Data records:
━━━━━━━━━━
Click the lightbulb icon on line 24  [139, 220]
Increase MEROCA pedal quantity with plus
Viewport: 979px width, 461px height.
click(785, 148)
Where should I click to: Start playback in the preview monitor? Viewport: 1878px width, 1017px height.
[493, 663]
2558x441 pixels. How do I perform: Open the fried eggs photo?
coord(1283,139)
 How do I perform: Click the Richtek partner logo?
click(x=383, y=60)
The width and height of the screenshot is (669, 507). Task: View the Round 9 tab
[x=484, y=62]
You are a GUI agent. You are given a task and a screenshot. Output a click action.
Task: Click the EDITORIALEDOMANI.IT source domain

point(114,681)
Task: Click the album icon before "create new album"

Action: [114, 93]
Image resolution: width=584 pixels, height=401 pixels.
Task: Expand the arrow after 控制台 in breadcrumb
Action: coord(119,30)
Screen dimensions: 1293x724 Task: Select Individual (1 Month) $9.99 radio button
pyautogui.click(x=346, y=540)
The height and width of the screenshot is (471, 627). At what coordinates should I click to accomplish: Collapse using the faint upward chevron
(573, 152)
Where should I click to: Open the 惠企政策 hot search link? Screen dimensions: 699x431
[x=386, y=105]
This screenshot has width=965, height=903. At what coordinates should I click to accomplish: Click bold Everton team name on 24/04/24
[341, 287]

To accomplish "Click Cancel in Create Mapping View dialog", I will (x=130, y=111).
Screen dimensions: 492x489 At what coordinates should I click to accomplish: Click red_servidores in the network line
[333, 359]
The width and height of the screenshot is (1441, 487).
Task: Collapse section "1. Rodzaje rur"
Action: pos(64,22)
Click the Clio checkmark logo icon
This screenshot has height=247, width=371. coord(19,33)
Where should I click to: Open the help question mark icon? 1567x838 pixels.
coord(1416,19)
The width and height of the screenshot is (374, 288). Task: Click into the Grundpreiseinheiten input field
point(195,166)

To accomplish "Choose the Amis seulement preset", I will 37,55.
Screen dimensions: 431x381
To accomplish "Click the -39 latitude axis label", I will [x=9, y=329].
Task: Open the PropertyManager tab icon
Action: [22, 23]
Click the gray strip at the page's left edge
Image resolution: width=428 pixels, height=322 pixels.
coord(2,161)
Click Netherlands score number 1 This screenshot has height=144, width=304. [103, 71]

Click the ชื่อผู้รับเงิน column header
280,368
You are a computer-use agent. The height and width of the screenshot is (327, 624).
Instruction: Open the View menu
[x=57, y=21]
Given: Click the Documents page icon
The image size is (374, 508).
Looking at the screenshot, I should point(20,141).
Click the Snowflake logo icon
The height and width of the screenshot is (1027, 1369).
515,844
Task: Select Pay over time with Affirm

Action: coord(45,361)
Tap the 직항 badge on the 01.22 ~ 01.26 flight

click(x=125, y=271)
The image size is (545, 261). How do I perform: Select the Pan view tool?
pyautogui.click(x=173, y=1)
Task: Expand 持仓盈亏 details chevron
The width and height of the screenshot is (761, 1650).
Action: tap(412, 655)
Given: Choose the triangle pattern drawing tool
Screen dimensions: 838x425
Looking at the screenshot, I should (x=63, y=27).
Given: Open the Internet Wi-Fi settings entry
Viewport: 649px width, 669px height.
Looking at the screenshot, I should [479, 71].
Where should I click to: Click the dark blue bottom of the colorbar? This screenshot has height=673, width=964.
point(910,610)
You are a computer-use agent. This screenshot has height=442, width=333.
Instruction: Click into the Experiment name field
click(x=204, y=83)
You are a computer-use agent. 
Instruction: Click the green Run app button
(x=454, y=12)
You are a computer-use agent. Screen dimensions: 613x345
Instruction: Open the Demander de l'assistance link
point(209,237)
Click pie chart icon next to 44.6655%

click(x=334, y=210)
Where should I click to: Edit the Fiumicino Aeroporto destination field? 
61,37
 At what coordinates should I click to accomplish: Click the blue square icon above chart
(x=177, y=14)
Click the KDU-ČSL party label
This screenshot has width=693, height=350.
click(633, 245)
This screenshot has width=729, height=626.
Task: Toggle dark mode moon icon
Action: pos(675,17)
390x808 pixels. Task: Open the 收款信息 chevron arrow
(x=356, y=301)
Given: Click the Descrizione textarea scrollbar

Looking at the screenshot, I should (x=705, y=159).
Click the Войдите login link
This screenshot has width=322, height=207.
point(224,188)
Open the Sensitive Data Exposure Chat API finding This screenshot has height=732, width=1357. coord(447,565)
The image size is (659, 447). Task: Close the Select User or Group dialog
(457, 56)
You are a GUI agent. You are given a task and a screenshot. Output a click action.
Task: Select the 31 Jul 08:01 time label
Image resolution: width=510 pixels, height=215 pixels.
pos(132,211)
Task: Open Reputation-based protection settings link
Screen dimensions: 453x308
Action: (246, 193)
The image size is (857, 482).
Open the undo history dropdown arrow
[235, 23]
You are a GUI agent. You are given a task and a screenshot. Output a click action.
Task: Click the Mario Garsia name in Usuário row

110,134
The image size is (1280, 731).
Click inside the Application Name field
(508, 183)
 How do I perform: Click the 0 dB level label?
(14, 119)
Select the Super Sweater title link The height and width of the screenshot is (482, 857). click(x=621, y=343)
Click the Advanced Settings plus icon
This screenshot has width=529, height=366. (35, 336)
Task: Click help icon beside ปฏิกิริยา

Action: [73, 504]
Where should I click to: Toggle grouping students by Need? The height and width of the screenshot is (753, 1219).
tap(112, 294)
━━━━━━━━━━
• _WHAT YOU WILL DO_
Retype the lines from the one containing "Click inside the Application Name field" to the last line above. Change nothing and include no others.

• _RESULT_
Click inside the Application Name field
(508, 183)
 How do I perform: Click the 0 dB level label?
(14, 119)
Select the Super Sweater title link The height and width of the screenshot is (482, 857). click(x=621, y=343)
Click the Advanced Settings plus icon
This screenshot has width=529, height=366. (35, 336)
Task: Click help icon beside ปฏิกิริยา

Action: [73, 504]
Where should I click to: Toggle grouping students by Need? The height and width of the screenshot is (753, 1219).
tap(112, 294)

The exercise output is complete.